***** Given information *****

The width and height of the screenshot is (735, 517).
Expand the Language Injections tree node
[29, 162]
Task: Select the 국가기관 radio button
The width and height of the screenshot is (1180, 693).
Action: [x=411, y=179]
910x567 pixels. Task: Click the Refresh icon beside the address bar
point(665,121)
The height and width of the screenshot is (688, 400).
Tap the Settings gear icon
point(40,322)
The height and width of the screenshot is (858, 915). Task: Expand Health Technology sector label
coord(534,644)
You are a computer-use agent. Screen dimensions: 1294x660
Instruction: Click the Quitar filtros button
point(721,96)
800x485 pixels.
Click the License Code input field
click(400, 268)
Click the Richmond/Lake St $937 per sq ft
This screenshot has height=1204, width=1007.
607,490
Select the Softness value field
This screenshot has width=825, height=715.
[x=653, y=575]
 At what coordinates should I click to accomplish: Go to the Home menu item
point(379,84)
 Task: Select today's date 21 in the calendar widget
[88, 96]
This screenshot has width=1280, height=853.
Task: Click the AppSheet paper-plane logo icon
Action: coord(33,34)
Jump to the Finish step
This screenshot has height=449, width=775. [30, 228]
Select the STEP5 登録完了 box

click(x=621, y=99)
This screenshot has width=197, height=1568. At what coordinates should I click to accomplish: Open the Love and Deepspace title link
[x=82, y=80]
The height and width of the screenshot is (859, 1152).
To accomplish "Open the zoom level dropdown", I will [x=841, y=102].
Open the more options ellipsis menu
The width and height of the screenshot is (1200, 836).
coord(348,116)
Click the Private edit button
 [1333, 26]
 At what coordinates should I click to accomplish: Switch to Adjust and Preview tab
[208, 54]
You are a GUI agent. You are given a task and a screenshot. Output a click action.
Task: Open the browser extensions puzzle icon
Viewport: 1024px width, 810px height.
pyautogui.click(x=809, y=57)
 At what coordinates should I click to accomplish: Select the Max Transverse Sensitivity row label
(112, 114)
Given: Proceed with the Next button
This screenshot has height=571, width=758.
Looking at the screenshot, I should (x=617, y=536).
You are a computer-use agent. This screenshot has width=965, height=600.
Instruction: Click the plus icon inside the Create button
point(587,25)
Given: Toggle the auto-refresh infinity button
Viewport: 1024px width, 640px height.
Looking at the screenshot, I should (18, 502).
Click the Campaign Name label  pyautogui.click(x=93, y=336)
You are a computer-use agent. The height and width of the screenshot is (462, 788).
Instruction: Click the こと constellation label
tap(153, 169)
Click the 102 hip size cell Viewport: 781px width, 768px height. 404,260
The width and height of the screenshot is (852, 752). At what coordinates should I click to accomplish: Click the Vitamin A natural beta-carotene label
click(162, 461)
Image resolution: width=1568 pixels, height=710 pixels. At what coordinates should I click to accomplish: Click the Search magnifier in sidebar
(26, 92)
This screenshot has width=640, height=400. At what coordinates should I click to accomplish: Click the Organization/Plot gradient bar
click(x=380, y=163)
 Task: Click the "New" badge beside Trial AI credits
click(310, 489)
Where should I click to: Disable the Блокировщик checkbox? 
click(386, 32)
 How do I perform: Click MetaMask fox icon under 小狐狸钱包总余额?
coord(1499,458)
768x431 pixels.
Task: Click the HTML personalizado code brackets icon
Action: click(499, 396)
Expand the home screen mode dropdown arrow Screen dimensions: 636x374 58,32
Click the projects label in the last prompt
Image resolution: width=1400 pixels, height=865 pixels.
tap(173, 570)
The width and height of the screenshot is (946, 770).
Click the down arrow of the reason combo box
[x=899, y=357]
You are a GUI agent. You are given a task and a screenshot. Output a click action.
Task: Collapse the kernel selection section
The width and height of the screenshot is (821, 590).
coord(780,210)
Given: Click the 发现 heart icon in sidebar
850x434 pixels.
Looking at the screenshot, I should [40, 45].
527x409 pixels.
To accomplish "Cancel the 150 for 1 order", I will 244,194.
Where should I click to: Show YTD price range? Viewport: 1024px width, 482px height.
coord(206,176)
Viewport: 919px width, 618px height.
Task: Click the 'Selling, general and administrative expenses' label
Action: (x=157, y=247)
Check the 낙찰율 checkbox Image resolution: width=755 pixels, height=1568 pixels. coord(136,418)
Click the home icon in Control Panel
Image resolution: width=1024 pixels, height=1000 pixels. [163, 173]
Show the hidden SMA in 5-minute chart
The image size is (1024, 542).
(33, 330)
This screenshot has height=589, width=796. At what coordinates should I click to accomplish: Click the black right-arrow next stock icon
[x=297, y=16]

*****

Assigned task:
Above are the records. Copy the lines beginning at the one that has "Image resolution: width=1400" and ending with the one that has "527x409 pixels.", unchanged.

Response box:
Image resolution: width=1400 pixels, height=865 pixels.
tap(173, 570)
The width and height of the screenshot is (946, 770).
Click the down arrow of the reason combo box
[x=899, y=357]
You are a GUI agent. You are given a task and a screenshot. Output a click action.
Task: Collapse the kernel selection section
The width and height of the screenshot is (821, 590).
coord(780,210)
Given: Click the 发现 heart icon in sidebar
850x434 pixels.
Looking at the screenshot, I should [40, 45].
527x409 pixels.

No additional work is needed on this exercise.